TASK BRIEF
Retype every line of the records below word for word, leaving out the pictures.

Word and element location records
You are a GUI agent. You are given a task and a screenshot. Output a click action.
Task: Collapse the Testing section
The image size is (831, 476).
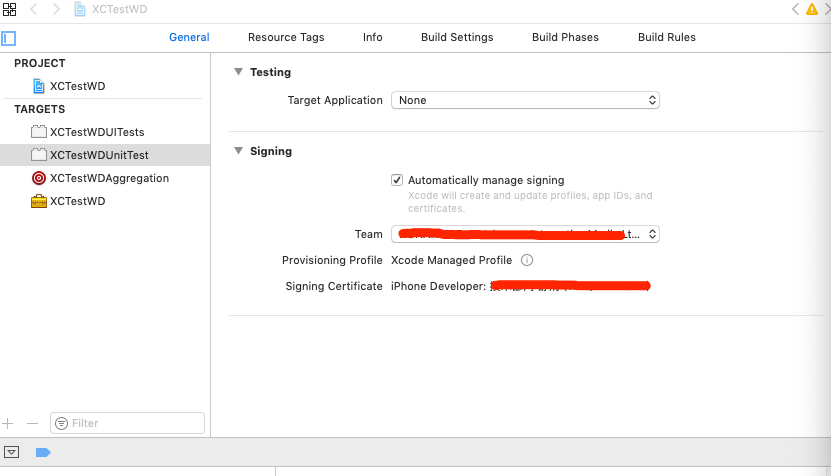coord(238,72)
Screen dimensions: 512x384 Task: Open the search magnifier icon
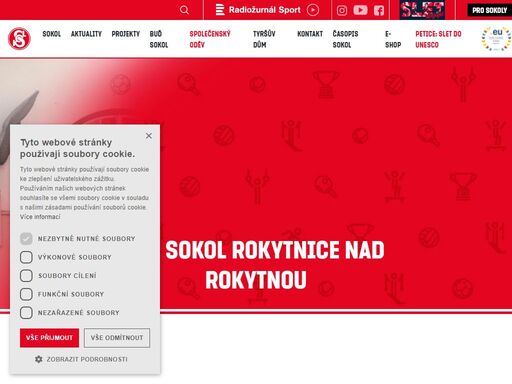(x=184, y=10)
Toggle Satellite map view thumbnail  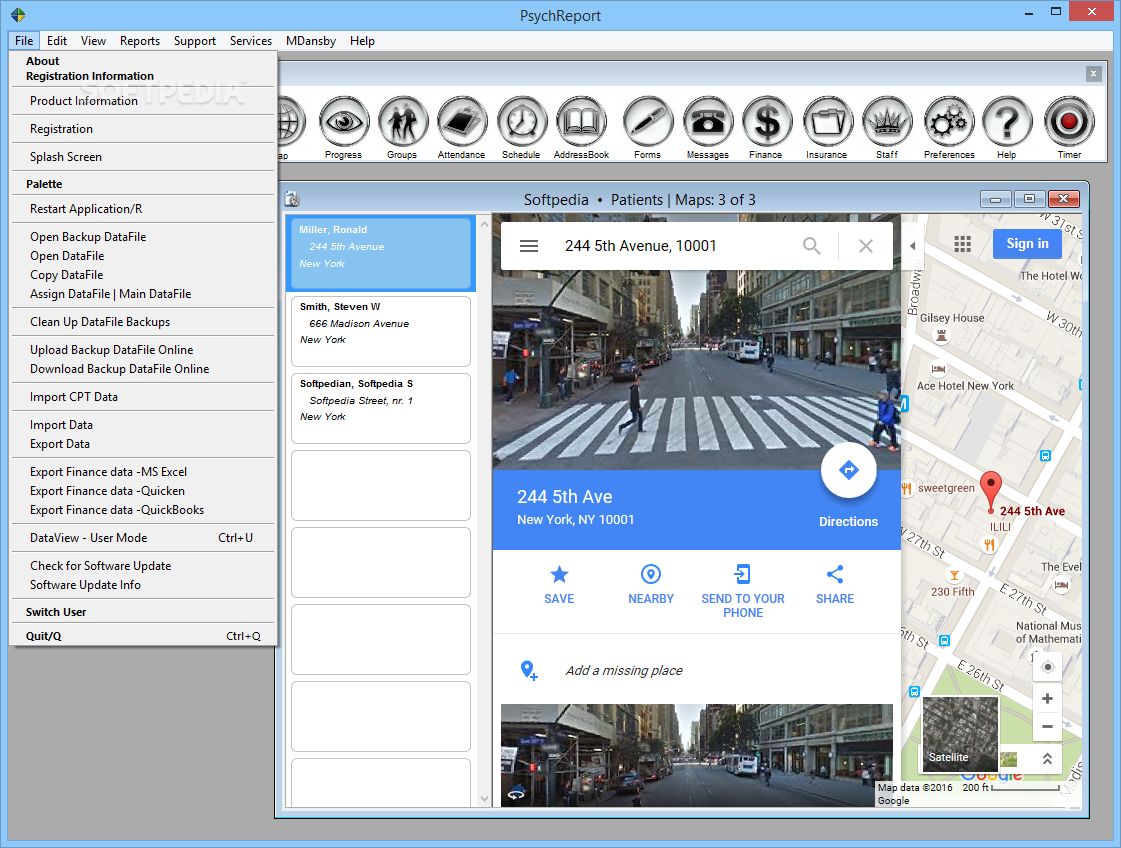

TASK SOLUTION
You are a GUI agent. You are given a task and a screenshot. Output a click action.
Task: Collapse the Testing section
The image size is (831, 476).
coord(238,72)
Screen dimensions: 512x384 Task: Open the search magnifier icon
(x=184, y=10)
Toggle Satellite map view thumbnail  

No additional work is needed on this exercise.